§ Textblock
>>>>

Sie können überall aufgestellt werden, auf dem Balkon, der Terrasse oder sogar auf dem Fenstersims in der Stadtwohnung.

Die «BeeHomes» sind ein einfacher Einstieg in die faszinierende Welt der Bienen: Denn das Wildbienenhäuschen beinhaltet bereits eine Startpopulation der friedlichen und anspruchslosen Mauerbienen.

Die «BeeHomes» bieten ein intensives Naturerlebnis aus nächster Nähe. Man kann die Tiere stundenlang beobachten und lernen, wie sie sich verhalten. Viele bauen auch einen emotionalen Bezug zu «ihrer» Bienenpopulation auf. Sie werden kleine Mitbewohner auf dem Balkon.

Wildbienen sind für Menschen harmlos und hauptsächlich mit ihrer Arbeit beschäftigt. Im Bild eine Mauerbiene.

<<<<

§ Rohdaten
>>>>

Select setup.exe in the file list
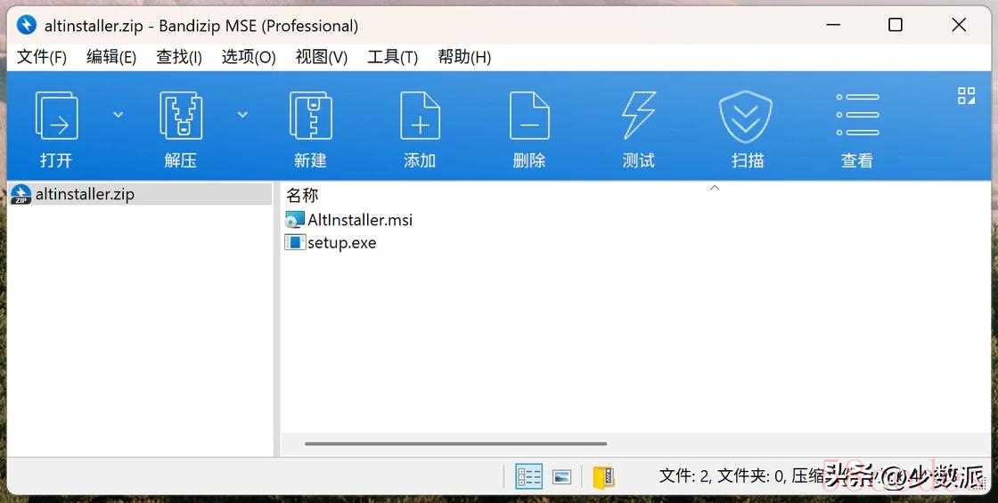This screenshot has height=503, width=998. click(x=341, y=243)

<<<<

§ Verständnis prüfen
(1) Stimmen die folgenden Aussagen mit dem Text über die «BeeHomes» überein? Antworten Sie jeweils mit Ja oder Nein und zitieren Sie die entscheidenden Worte genau. (a) Die «BeeHomes» lassen sich nur im Garten aufstellen. (b) Das Wildbienenhäuschen enthält schon eine Startpopulation von Mauerbienen. (c) Wildbienen sind für Menschen gefährlich.
(2) Warum gelten die «BeeHomes» laut dem Text über die «BeeHomes» als einfacher Einstieg in die Welt der Bienen? Antworten Sie in ein bis drei Sätzen.
(3) Drucken Sie aus dem Text über die «BeeHomes» den Abschnitt ab, der mit „Sie können überall“ beginnt und bis einschließlich „auf dem Balkon.“ weitergeht.

§ Antworten je Aufgabe
(1)
(a) Nein: „Sie können überall aufgestellt werden, auf dem Balkon, der Terrasse oder sogar auf dem Fenstersims in der Stadtwohnung.“
(b) Ja: „Denn das Wildbienenhäuschen beinhaltet bereits eine Startpopulation der friedlichen und anspruchslosen Mauerbienen.“
(c) Nein: „Wildbienen sind für Menschen harmlos und hauptsächlich mit ihrer Arbeit beschäftigt.“

(2) Das Wildbienenhäuschen enthält bereits eine Startpopulation von Mauerbienen. Diese Bienen sind friedlich und anspruchslos.

(3)
Sie können überall aufgestellt werden, auf dem Balkon, der Terrasse oder sogar auf dem Fenstersims in der Stadtwohnung.

Die «BeeHomes» sind ein einfacher Einstieg in die faszinierende Welt der Bienen: Denn das Wildbienenhäuschen beinhaltet bereits eine Startpopulation der friedlichen und anspruchslosen Mauerbienen.

Die «BeeHomes» bieten ein intensives Naturerlebnis aus nächster Nähe. Man kann die Tiere stundenlang beobachten und lernen, wie sie sich verhalten. Viele bauen auch einen emotionalen Bezug zu «ihrer» Bienenpopulation auf. Sie werden kleine Mitbewohner auf dem Balkon.